Il comandante del Battaglione Azov, che difende l'impianto, ha però affermato che "proseguono pesanti sanguinosi combattimenti", accusando la Russia di violare la sua promessa di cessate il fuoco.

Il presidente Vladimir Putin ha affermato che l'esercito russo è "ancora pronto" a offrire un passaggio sicuro ai civili intrappolati nell'acciaieria. "Per quanto riguarda i militanti rimasti ad Azovstal, le autorità di Kiev devono dare loro l'ordine di deporre le armi", ha ammonito il leader del Cremlino. Secondo Kiev, sono circa 500 i civili evacuati finora.

Secondo l'intelligence militare britannica, il "rinnovato sforzo russo di conquistare Azovstal e completare la cattura di Mariupol è legato probabilmente alle imminenti celebrazioni del 9 maggio, Giorno della Vittoria, e al desiderio di Putin di avere un successo simbolico in Ucraina".

Questi sforzi, però, "sono avvenuti con un costo per la Russia a livello di personale militare, equipaggiamento e munizioni: mentre alla Azovstal prosegue la resistenza ucraina, le perdite russe continueranno ad aumentare e a frustrare i piani operativi nel Donbass meridionale".

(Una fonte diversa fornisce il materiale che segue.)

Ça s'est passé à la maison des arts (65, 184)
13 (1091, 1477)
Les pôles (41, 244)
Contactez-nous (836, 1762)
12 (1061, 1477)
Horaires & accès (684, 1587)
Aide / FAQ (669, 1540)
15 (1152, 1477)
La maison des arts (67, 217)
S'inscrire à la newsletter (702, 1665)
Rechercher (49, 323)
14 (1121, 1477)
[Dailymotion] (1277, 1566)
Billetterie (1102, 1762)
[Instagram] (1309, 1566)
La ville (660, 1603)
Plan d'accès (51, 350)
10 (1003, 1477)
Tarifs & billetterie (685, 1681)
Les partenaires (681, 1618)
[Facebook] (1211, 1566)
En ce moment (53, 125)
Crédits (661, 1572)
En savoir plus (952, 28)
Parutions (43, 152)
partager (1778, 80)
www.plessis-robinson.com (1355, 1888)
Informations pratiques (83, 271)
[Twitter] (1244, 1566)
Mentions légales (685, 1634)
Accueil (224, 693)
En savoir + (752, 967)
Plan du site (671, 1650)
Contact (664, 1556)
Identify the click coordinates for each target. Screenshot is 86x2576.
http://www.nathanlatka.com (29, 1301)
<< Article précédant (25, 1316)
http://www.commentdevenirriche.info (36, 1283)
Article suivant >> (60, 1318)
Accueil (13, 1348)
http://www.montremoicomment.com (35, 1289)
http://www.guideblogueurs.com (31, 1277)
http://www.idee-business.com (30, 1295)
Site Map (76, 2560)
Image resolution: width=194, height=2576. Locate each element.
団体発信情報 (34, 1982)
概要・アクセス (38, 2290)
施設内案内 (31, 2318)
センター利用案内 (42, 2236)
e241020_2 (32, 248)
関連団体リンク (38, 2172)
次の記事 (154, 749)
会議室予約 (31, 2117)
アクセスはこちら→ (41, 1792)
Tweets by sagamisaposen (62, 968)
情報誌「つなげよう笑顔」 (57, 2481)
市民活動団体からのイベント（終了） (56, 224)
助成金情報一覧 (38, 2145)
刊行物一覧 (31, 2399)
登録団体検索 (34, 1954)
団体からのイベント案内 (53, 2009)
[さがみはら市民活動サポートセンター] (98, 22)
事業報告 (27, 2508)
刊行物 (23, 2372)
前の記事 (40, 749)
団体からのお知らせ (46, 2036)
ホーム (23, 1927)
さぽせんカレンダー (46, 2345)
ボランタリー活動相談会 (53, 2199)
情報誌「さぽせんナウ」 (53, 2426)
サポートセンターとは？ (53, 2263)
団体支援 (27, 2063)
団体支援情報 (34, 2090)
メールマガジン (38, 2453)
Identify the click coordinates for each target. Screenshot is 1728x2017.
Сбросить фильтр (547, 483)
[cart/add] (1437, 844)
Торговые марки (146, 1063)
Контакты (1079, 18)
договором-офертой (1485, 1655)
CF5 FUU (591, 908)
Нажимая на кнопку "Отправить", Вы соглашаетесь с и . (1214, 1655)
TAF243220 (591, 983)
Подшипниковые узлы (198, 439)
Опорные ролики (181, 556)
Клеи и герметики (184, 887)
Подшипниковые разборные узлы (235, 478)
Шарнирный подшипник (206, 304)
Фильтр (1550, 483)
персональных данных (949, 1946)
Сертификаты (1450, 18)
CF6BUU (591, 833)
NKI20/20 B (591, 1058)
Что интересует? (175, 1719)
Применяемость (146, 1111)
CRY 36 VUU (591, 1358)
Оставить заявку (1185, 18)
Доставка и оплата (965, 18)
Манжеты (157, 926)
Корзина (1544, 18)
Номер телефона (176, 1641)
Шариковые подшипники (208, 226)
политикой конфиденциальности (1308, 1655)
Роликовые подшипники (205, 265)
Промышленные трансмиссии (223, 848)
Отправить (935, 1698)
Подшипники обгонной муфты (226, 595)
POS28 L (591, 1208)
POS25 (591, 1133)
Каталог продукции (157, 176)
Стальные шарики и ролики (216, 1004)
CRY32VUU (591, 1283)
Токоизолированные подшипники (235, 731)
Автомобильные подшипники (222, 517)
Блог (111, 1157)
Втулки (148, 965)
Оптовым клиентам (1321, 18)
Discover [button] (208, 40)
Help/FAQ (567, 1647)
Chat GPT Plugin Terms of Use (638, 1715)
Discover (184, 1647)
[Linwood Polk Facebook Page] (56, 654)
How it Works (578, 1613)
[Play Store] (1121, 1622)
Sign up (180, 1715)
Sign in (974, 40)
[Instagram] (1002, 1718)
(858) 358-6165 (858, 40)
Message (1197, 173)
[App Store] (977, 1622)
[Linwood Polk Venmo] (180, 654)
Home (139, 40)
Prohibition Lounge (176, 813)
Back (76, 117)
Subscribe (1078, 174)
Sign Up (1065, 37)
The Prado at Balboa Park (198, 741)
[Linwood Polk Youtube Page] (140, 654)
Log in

Ad ogni modo Mosca ha chiarito che restarà "per sempre" nel sud dell'Ucraina: "Mi rivolgo agli abitanti della regione di Kherson ribadendo che la Russia sarà lì per sempre. Non deve esserci alcun dubbio su questo", ha affermato Andrei Turchak, segretario di Russia Unita, il partito del presidente Putin, e vice presidente del Consiglio federale, la Camera alta del parlamento russo.